A Rodríguez Zapatero le ha salido una china en el zapato. Lo que hasta hace poco se percibía como un pequeño inconveniente -el empeño del poco conocido secretario general del Partido Socialista de Madrid, Tomás Gómez, en ser candidato a la presidencia de esta comunidad en 2011-, se ha convertido en una batalla seria.
Nadie se había atrevido en los últimos años a echar semejante pulso al presidente del Gobierno.

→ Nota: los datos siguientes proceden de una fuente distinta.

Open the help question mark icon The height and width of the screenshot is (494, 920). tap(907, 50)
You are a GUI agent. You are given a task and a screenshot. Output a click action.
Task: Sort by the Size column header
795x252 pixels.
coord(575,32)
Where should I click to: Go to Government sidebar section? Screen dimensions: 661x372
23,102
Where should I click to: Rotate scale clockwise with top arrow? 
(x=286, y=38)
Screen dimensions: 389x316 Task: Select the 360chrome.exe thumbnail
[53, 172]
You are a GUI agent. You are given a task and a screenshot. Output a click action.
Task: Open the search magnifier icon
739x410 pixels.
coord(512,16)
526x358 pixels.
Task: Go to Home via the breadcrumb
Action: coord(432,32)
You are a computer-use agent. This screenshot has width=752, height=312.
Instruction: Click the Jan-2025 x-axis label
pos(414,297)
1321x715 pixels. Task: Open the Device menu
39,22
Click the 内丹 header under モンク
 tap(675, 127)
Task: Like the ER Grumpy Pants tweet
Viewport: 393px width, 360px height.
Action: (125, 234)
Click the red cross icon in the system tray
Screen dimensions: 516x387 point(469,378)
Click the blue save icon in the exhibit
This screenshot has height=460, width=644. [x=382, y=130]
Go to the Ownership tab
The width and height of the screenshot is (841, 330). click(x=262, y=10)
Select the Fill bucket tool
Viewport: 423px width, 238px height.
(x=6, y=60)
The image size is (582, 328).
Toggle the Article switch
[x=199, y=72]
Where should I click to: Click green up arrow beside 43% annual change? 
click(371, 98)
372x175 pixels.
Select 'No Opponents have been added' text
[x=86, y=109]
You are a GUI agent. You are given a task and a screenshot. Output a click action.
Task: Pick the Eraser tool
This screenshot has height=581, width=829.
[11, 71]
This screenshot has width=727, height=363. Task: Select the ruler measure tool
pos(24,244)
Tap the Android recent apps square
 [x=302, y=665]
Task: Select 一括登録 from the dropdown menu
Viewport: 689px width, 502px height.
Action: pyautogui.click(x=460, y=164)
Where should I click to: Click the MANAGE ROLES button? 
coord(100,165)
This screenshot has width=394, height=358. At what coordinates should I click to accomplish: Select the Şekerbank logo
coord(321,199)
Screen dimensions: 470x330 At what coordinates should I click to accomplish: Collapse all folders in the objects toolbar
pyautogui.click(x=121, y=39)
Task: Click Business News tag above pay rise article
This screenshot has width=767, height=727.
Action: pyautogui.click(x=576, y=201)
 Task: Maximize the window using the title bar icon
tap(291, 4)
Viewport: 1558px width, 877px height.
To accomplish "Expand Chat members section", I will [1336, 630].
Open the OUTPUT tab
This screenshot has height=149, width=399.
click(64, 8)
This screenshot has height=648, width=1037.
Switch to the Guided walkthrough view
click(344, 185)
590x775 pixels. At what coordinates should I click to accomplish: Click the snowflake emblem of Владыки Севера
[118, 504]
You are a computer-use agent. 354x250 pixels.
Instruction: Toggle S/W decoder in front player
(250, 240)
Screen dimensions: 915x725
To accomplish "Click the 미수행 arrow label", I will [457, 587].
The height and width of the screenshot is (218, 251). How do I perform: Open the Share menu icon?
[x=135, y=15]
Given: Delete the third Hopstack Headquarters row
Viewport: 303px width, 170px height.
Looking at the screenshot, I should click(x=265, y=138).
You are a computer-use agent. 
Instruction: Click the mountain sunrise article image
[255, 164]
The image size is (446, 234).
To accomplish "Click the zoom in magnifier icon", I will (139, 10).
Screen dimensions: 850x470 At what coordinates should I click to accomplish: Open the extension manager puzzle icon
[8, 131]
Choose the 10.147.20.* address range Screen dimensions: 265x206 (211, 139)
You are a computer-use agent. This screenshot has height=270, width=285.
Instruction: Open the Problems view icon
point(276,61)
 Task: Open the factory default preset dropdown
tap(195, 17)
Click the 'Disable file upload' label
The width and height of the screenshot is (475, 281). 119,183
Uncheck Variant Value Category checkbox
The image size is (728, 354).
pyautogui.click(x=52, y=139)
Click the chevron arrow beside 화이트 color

Y aunque "a priori" se trata de una lucha descompensada, los resultados pueden ser inciertos.
Tanto que el líder del PSOE dio ayer un golpe encima de la mesa -algo inhabitual en él- y ante la Ejecutiva del partido advirtió al "rebelde": "No me gustan las posiciones numantinas".
En realidad, no se lo dijo a Gómez directamente, sino a su valedora en el órgano federal, la portavoz socialista en la Asamblea de Madrid, Maru Menéndez.
Ella fue la encargada de trasladar a la dirección del partido lo que su jefe directo ya estaba pregonando a los cuatro vientos en una rueda de prensa paralela.
Éste llegó a dar su "palabra de honor" de que si se impulsa otra candidatura -léase, por ejemplo, la ministra de Sanidad, Trinidad Jiménez- habrá primarias. Y advirtió de que su voluntad "no es de roca sino de criptonita".
La declaración llegaba después de que el pasado fin de semana trascendiera que el presidente del PSOE, Manuel Chaves, mantuvo una reunión con el dirigente regional para hablar de las expectativas electorales en una Comunidad que, obviamente, es para los socialistas un puntal clave, sobre todo ahora que se tambalea su poderío en Cataluña y Andalucía.
Dos hipótesis
Si se hace caso al equipo de Gómez, el ex alcalde de Parla tiene posibilidades serias de gobernar y Esperanza Aguirre estaría al borde de perder la mayoría absoluta.
Si se atiende a las cábalas del vicesecretario general y estratega jefe de las campañas electorales del PSOE, José Blanco, no tiene nada que hacer. Supuestamente, eso es lo que le intentó hacer ver Chaves, aunque el interesado lo niega.
A pesar de que Tomás Gómez es apenas un recién llegado que sólo lleva tres años al frente del siempre convulso PSM y de que no cuenta con la fuerza legitimadora que da el haber ganado unas elecciones -aunque fue el alcalde más votado de España en 2003 y 2007-, tampoco puede considerársele un peón fácil de apartar. De hecho, la dirección nacional del PSOE va con pies de plomo. Él asegura que cuenta con el respaldo del 96% de su partido.